### TEXT EXCERPT
○ ○ ○ ○ ○ ○ ○
SOLUTION: A box contains 21 yellow, 28 green and 38 red jelly beans. If 14 jelly beans are selected at random, find each of the following probabilities. a) The probability that 2 are y

Algebra ->  Permutations -> SOLUTION: A box contains 21 yellow, 28 green and 38 red jelly beans. If 14 jelly beans are selected at random, find each of the following probabilities. a) The probability that 2 are y      Log On


   

Question 726821: A box contains 21 yellow, 28 green and 38 red jelly beans. If 14 jelly beans are selected at random, find each of the following probabilities.
a) The probability that 2 are yellow is: .
b) The probability that 2 are yellow and 11 are green is:
c) The probability that at least one is yellow is:
Answer by jim_thompson5910(35256) About Me  (Show Source):
You can put this solution on YOUR website!
Final answer to each part is in red

For each part, I'm using the formula

n C r = (n!)/(r!*(n-r)!)

which is the combination formula

For example, if n = 10 and r = 2, then

10 C 2 = (10!)/(2!*(10-2)!)

10 C 2 = (10!)/(2!*8!)

10 C 2 = (10*9*8!)/(2!*8!)

10 C 2 = (10*9)/(2!)
○ ○ ○ ○ ○ ○ ○
### EXTRACTED RECORDS

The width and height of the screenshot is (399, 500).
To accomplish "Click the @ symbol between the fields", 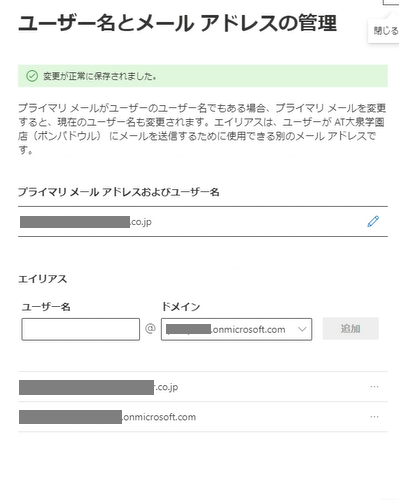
○ ○ ○ ○ ○ ○ ○
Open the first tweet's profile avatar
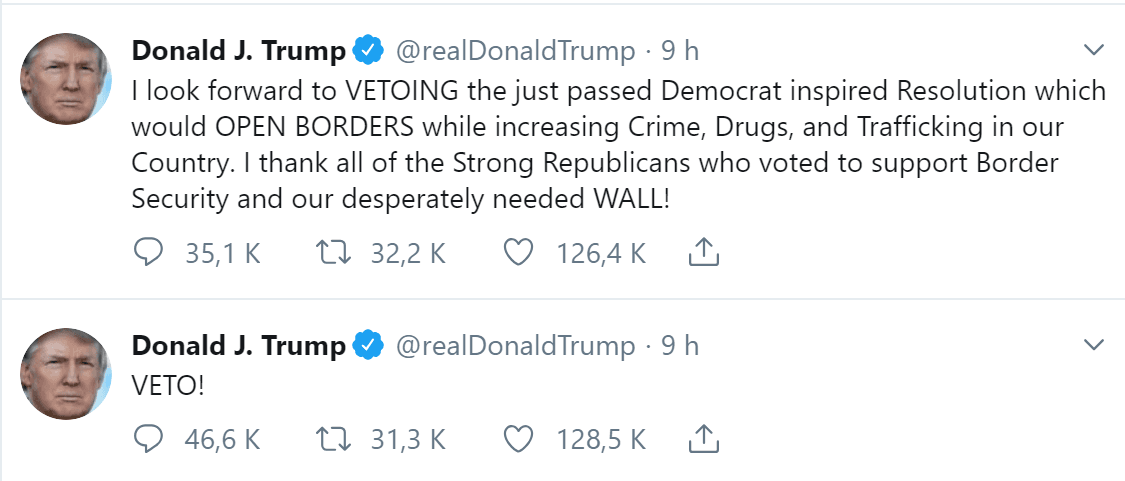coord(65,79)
○ ○ ○ ○ ○ ○ ○
### WHAT YOU ARE ASKED TO DO
Continue the jelly bean probability solution from its last line.

### ANSWER
10 C 2 = (10*9)/(2*1)

10 C 2 = 45

This problem uses this combination formula and idea extensively. Because of this and because you'll be using this formula a lot in statistics, it will help to know how to compute n C r for any n,r combo (either by hand, table/tree, or a calculator). I won't go into the steps used to compute each combination since there are a lot of them below, but let me know if you need any extra help finding them.



Anyways, onto the actual problem

a)

There are 21 C 2 ways to pick 2 yellow and 66 C 12 ways to pick the remaining colors. This is out of 87 C 14 ways total (to pick 14 jelly beans of any color and any count)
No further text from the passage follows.